The Fruit Collection task example from the HRA paper was taken as basis for this implementation.
The following GFVs and Heads were defined:
- one head/gvf per food point and capsules
- two heads for the ghosts and a number of gvfs equal to the number of possible pacman locations, i.e. all locations not having a wall. At each pacman location the heads are reset to the gvfs corresponding to their current location.
- for the scared ghosts a similar approach was taken as for the regular ghosts
- diversification explorer head which adds random q values between [0, 20] for a configurable number of steps to allow each episode to start randomly
Each GVF is configured with virtual rewards and the calculated q values are at the end multiplied by the actual game rewards/points.

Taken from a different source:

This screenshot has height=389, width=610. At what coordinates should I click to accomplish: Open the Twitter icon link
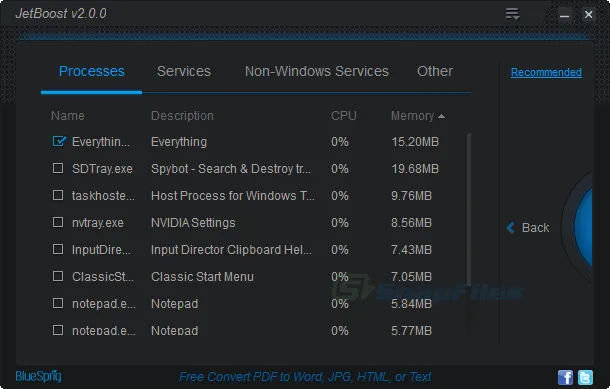(585, 377)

At the end to aggregate the q values, two aggregation methods were implemented, as described in the orginal paper:
- a linear aggregator summing all q values and then taking the action with the largest q value
- a custom aggregator taking all heads with a positive reward and normalizes them and adding the negative q values weighted by a weight vector
See hra/config.yaml for the set of configurable parameters.

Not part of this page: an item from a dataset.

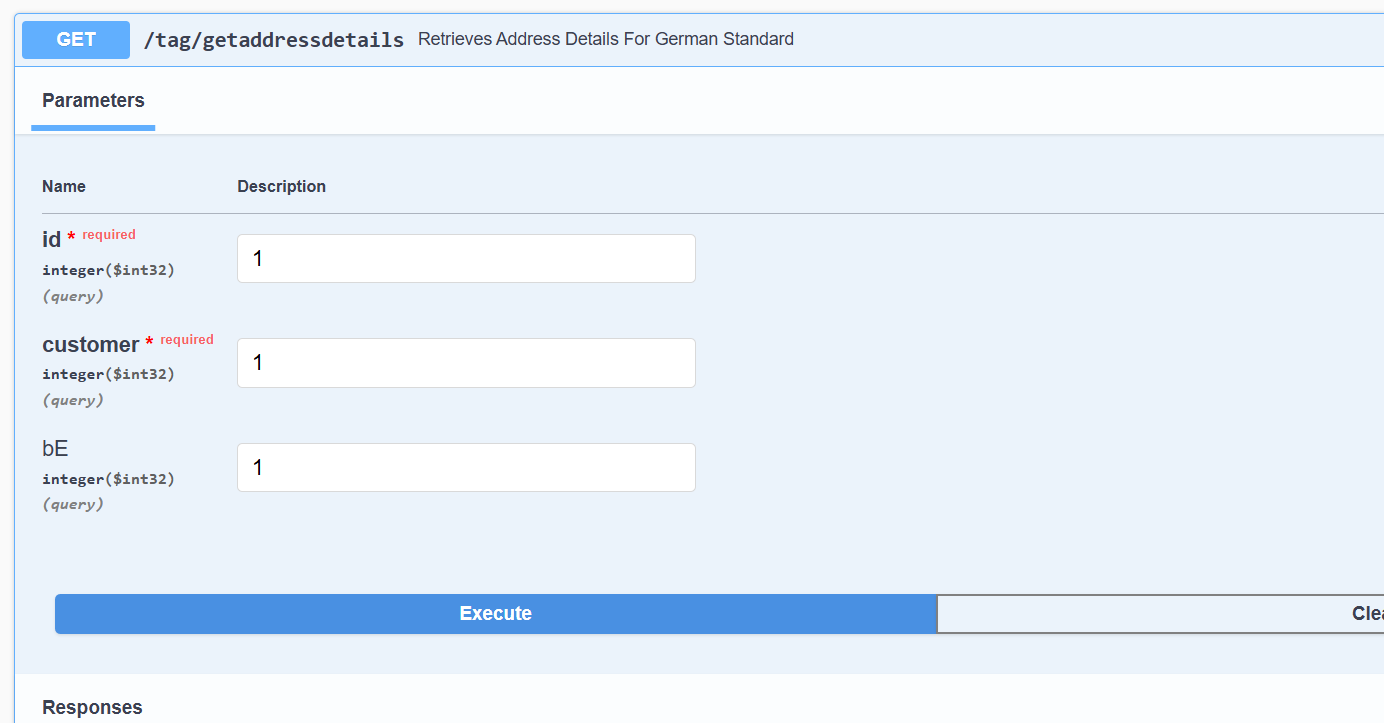Click the blue GET method badge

A pre-trained HRA Pacman on 200 games is available in this repo and a series of ten games can be viewed here: https://www.youtube.com/watch?v=iDUfI4soSxI
To let pacman with HRA play, type: python pacman.py -l smallClassic -p HRAAgent To train pacman with HRA, type: python pacman.py -l smallClassic -p HRAAgent -a learn=True -q -n 200
For help, type: python pacman.py -h See http://inst.eecs.berkeley.edu/~cs188 for more information about the pacman game.
Enjoy!